* _Instructions for the task_
Line by line, the data below should be set down unchanged, with images excluded.

* _Supplied data_
-------------------------
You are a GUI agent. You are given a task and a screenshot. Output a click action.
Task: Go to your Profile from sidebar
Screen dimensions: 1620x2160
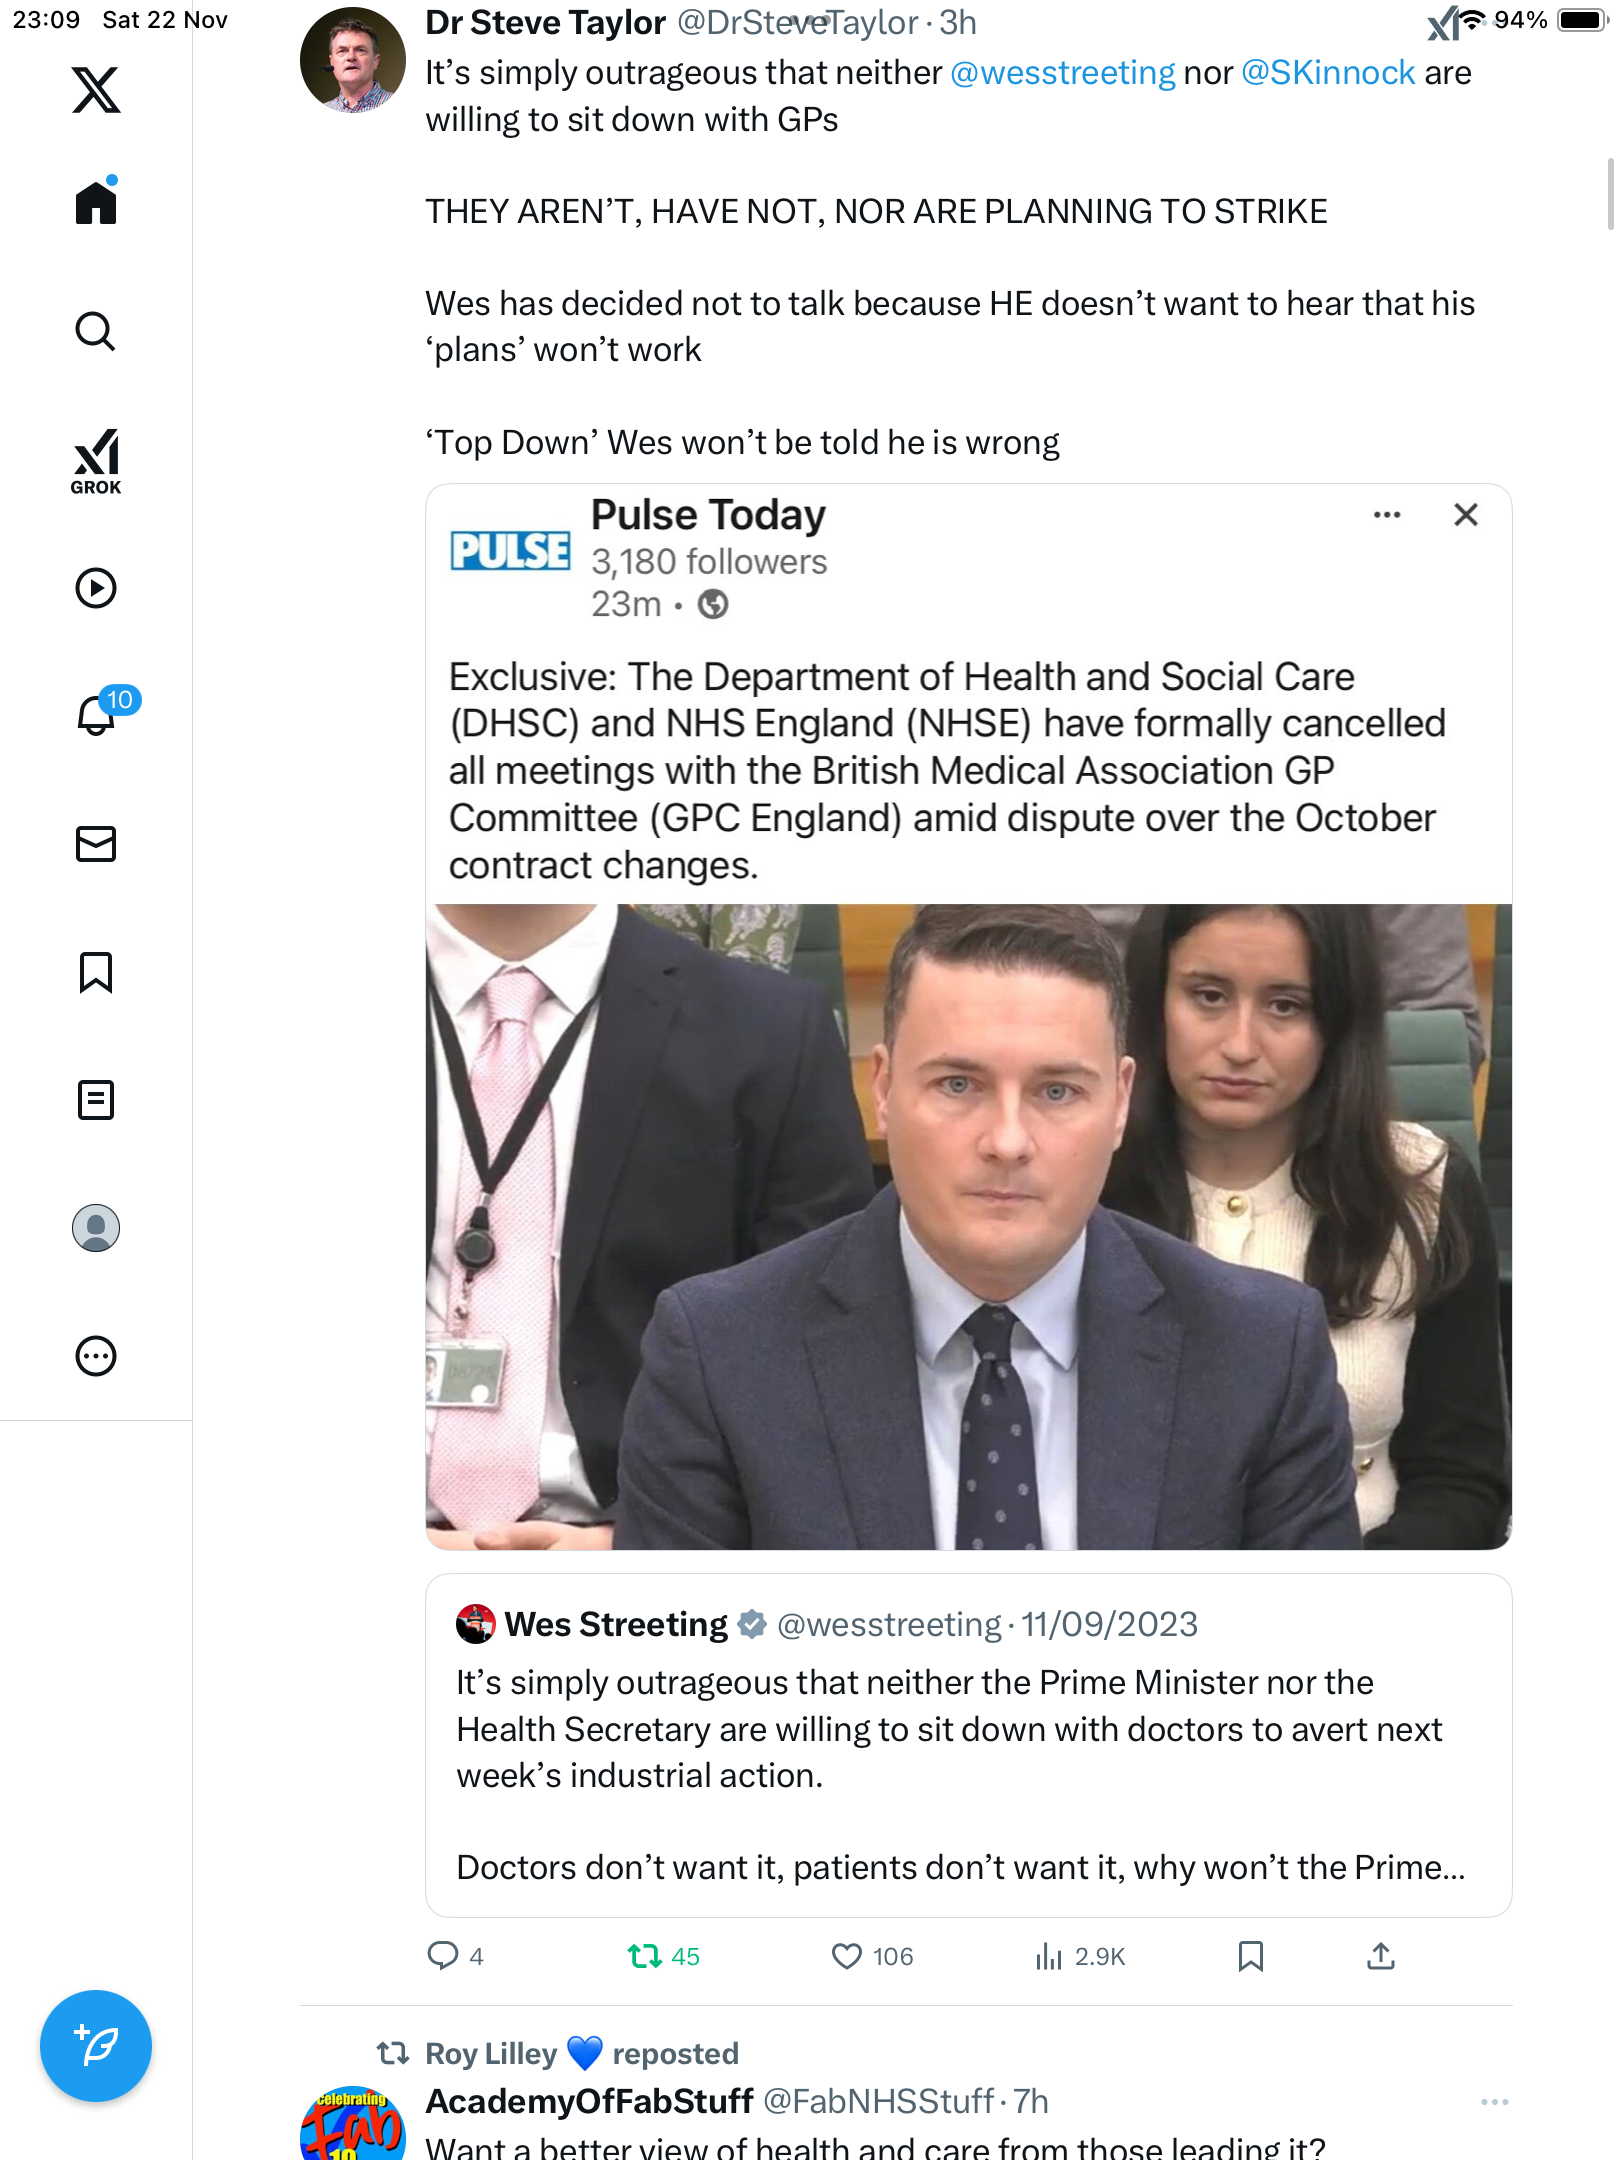point(96,1228)
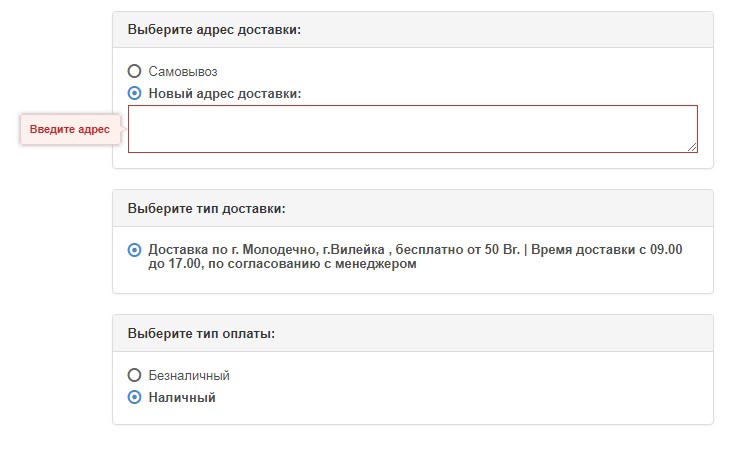Focus the delivery address text area

click(x=412, y=129)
-------------------------
* _Solution to the problem_
You are a GUI agent. You are given a task and a screenshot. Output a click action.
Task: Go to your Profile from sidebar
Screen dimensions: 1620x2160
point(96,1228)
Focus the delivery address text area

click(x=412, y=129)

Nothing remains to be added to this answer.